The JCCV YAP conducts educational sessions at the majority of Jewish schools in Melbourne, providing students and parents alike with up to date research and information in a preventative style format. The sessions are presented by expert guest speakers including trainers from Odyssey House, Chevra Hatzolah and the Victoria Police representatives. The sessions focus on a number of issues including,
Alcohol and your health
Alcohol and the law
Peer Pressure and looking after your friends
Parents role in their child’s alcohol behaviour and patterns (presented to parents only)

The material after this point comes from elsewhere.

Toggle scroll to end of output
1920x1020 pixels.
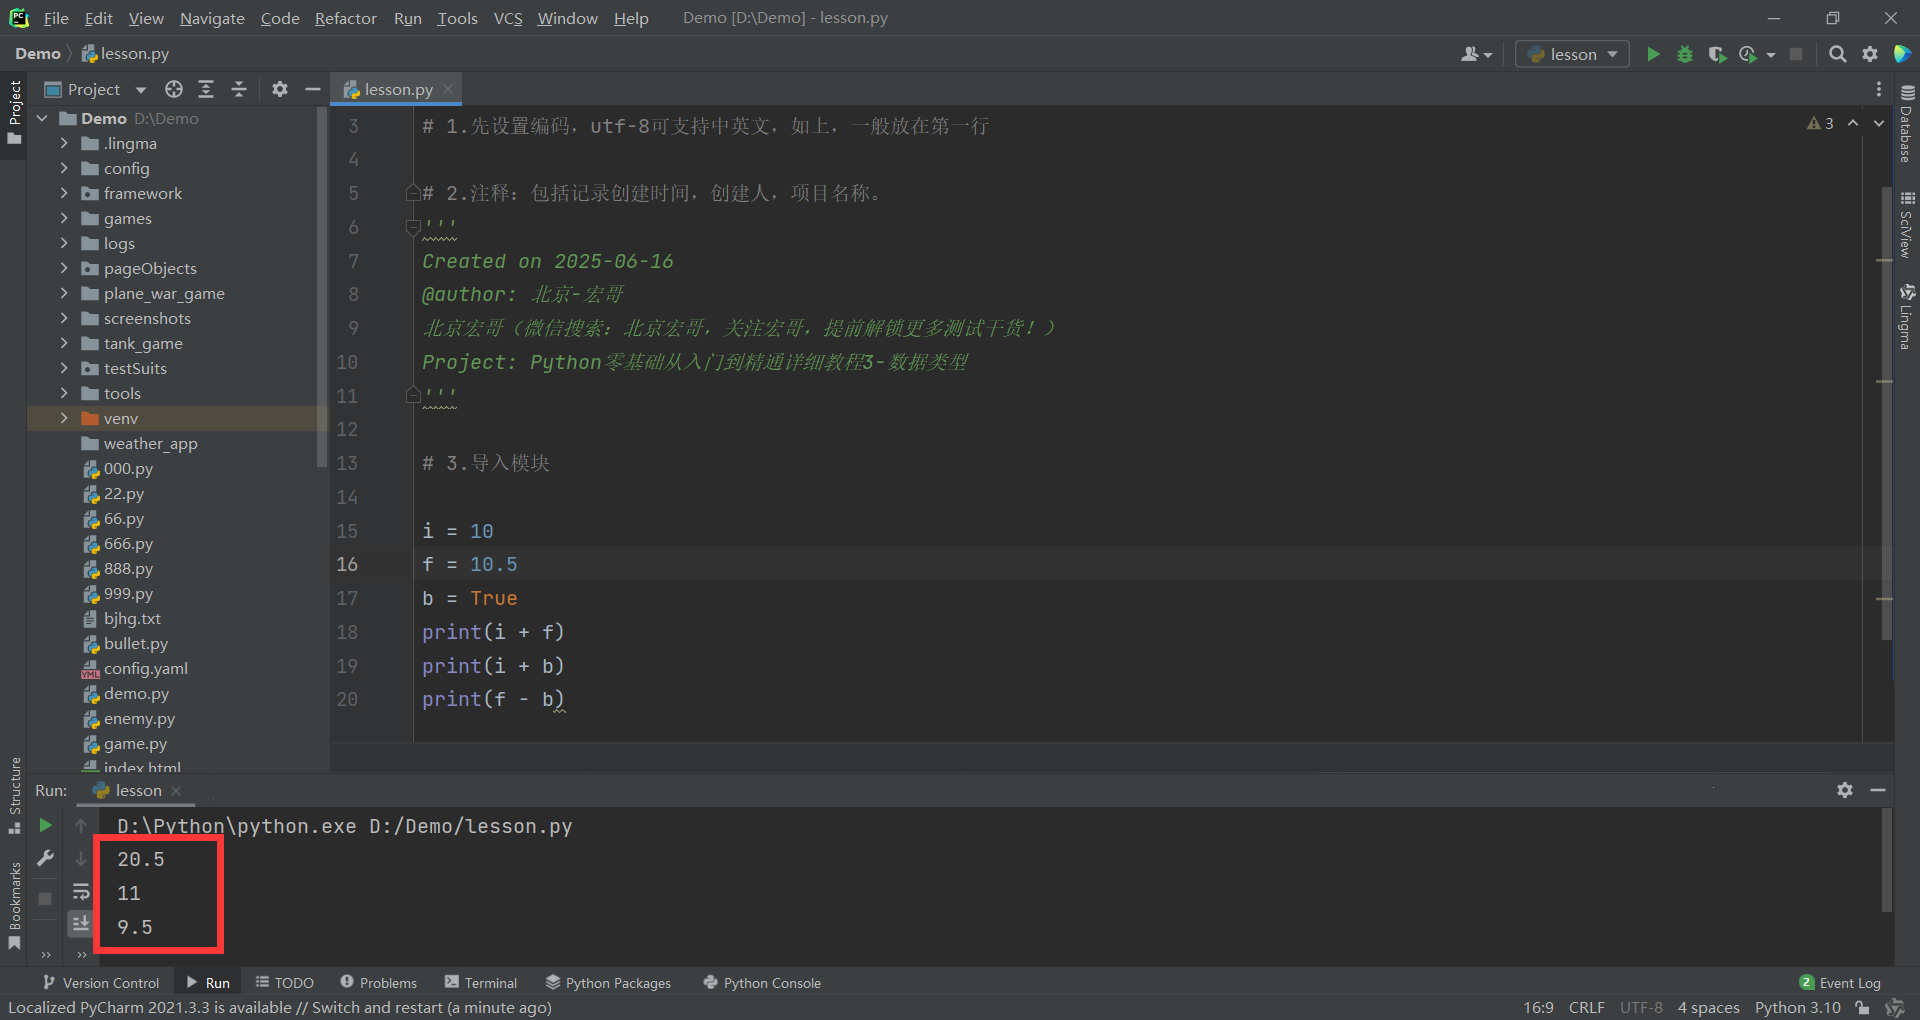coord(81,923)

In the first year of YAP, I vividly recall a parent approached me and wholeheartedly thanked me after a school parent educational session. The mother detailed her concern for her daughter who in Year 6 was already getting drunk at batmitzvah parties she was attending. Her gratitude was based on the fact that she heard other parents with similar concerns and for the variety of strategies the speakers offered her as a parent. The mother shared with me that she had never said no to her daughter for anything and did not know how to.
The JCCV YAP has published an Alcohol and Drug Resource Book for Parents, which has been developed by Trinity Grammar parents. The Resource Book is written by parents for parents in order to promote awareness about alcohol and drug use and to provide support in dealing with the resultant problems. The Resource Book is a comprehensive guide for parents of pre teens and teenagers alike, dealing with issues of communication, role modelling, family values and information on the short and long term effects of alcohol on the adolescent brain.
The main advice the Resource Book offers to parents includes,
Explain the risks
Talk early and often
Set clear rules
Set clear consequences
Know your teenagers friends
Be aware of your adolescents activities
Develop good communication
Also our Rabbis remind us that Jewish law makes it abundantly clear that drinking alcohol in a manner that threatens the health and well-being of oneself or other members of the community, or makes one prone to behaviour which brings embarrassment and disrepute to individuals or the community in general, is completely and utterly forbidden. In addition, the providing of alcohol to those underage is not only inappropriate, it is illegal.
With Purim and associated festivities this week, I strongly encourage parents of teenagers to start implementing these strategies now. Last Purim in Melbourne, countless emergency services were directed to a Purim function to assist intoxicated Jewish underage youth vomiting in the gutters.
I wish you a safe and happy Purim, with lots of fun and happy times!